Répercussions environnementales

Il doit être tenu compte des répercussions environnementales des politiques, plans et programmes publics dans leur élaboration, afin que les décisions qui seront prises soient écologiquement rationnelles.

Les programmes de rétablissement visent à profiter aux espèces en péril et à la biodiversité en général, mais ils peuvent aussi avoir des effets imprévus sur l'environnement. Le processus de planification, fondé sur des lignes directrices nationales, tient directement compte de tous ses effets environnementaux et tout particulièrement de ses incidences possibles sur des espèces non visées ou sur leur habitat. Les répercussions environnementales sont directement intégrées au programme lui-même, mais elles sont également résumées ci-après.

En encourageant le rétablissement de la tortue luth, le présent programme de rétablissement sera clairement bénéfique à l'environnement. La possibilité qu'il puisse avoir des effets néfastes imprévus sur d'autres espèces a été envisagée. Toutefois, comme il est indiqué dans les objectifs de rétablissement établis qu'on recommande d'effectuer des recherches supplémentaires sur l'espèce et d'entreprendre des activités d'information et de sensibilisation, il ressort de l'examen des effets environnementaux de ce programme que celui-ci sera clairement bénéfique à l'environnement et qu'il n'aura aucun effet néfaste important.

Résidence

La LEPdéfinit la résidence comme suit: Gîte -- terrier, nid ou autre aire ou lieu semblable --occupé ou habituellement occupé par un ou plusieurs individus pendant tout ou partie de leur vie, notamment pendant la reproduction, l'élevage, les haltes migratoires, l'hivernage, l'alimentation ou l'hibernation [Paragraphe 2(1)].

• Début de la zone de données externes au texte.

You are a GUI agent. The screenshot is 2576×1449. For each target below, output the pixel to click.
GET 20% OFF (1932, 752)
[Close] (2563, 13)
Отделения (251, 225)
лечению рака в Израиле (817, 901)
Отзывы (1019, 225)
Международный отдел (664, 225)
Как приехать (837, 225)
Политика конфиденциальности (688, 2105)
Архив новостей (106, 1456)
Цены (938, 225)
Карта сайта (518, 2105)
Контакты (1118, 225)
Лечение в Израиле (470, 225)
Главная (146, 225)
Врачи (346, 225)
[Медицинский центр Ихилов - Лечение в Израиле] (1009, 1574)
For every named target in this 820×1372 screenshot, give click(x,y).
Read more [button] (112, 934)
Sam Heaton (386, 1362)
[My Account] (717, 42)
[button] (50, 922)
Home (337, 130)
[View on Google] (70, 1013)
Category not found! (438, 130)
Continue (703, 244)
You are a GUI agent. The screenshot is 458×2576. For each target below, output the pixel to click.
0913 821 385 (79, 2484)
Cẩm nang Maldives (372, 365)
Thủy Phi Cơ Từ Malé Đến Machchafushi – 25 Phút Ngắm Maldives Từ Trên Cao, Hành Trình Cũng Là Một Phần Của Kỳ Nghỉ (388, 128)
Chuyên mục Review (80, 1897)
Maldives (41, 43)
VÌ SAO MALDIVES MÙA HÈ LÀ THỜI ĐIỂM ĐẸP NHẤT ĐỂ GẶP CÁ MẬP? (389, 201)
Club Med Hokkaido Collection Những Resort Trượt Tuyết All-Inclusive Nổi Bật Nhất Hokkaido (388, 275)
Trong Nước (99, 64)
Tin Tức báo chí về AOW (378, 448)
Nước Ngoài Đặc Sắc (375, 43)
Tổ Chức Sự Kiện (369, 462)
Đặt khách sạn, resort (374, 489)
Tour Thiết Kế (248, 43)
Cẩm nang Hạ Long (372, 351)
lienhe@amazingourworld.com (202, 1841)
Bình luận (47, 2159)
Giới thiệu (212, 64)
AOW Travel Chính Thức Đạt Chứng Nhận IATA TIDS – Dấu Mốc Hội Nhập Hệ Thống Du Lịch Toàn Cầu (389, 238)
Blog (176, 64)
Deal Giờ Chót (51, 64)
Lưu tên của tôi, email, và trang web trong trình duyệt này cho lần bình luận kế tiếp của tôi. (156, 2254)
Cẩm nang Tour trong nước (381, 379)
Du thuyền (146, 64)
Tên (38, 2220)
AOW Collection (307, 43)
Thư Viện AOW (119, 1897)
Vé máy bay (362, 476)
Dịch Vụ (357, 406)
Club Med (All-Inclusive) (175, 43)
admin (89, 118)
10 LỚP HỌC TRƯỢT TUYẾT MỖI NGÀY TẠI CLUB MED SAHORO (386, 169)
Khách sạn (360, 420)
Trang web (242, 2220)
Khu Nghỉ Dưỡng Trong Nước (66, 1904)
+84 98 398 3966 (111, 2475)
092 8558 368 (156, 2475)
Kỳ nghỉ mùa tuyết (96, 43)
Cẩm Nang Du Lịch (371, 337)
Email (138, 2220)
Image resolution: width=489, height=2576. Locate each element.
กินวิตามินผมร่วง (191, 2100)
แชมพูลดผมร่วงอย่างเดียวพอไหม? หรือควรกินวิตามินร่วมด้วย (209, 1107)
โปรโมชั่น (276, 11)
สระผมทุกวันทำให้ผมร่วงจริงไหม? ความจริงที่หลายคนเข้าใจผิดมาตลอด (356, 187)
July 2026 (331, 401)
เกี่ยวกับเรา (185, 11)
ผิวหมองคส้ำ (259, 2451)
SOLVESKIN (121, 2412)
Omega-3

Les descriptions de la résidence, ou les raisons pour lesquelles le concept de résidence ne s'applique pas à une espèce donnée, sont publiées dans le Registre public de la LEP.

Préface

La tortue luth est un reptile marin, qui relève de la compétence du gouvernement fédéral. La Loi sur les espèces en péril (LEP, article 37) exige que le ministre compétent établisse un programme de rétablissement à l'égard de toute espèce disparue, en voie de disparition ou menacée inscrite sur la liste des espèces en péril. La tortue luth a été inscrite sur cette liste en tant qu'espèce en voie de disparition aux termes de la LEP en juin 2003. La Région des Maritimes de Pêches et Océans Canada a été l'instigatrice de l'élaboration du présent programme de rétablissement, qui satisfait, du point de vue de son contenu et du processus qu'il établit, aux exiges de la LEP (articles 39-41).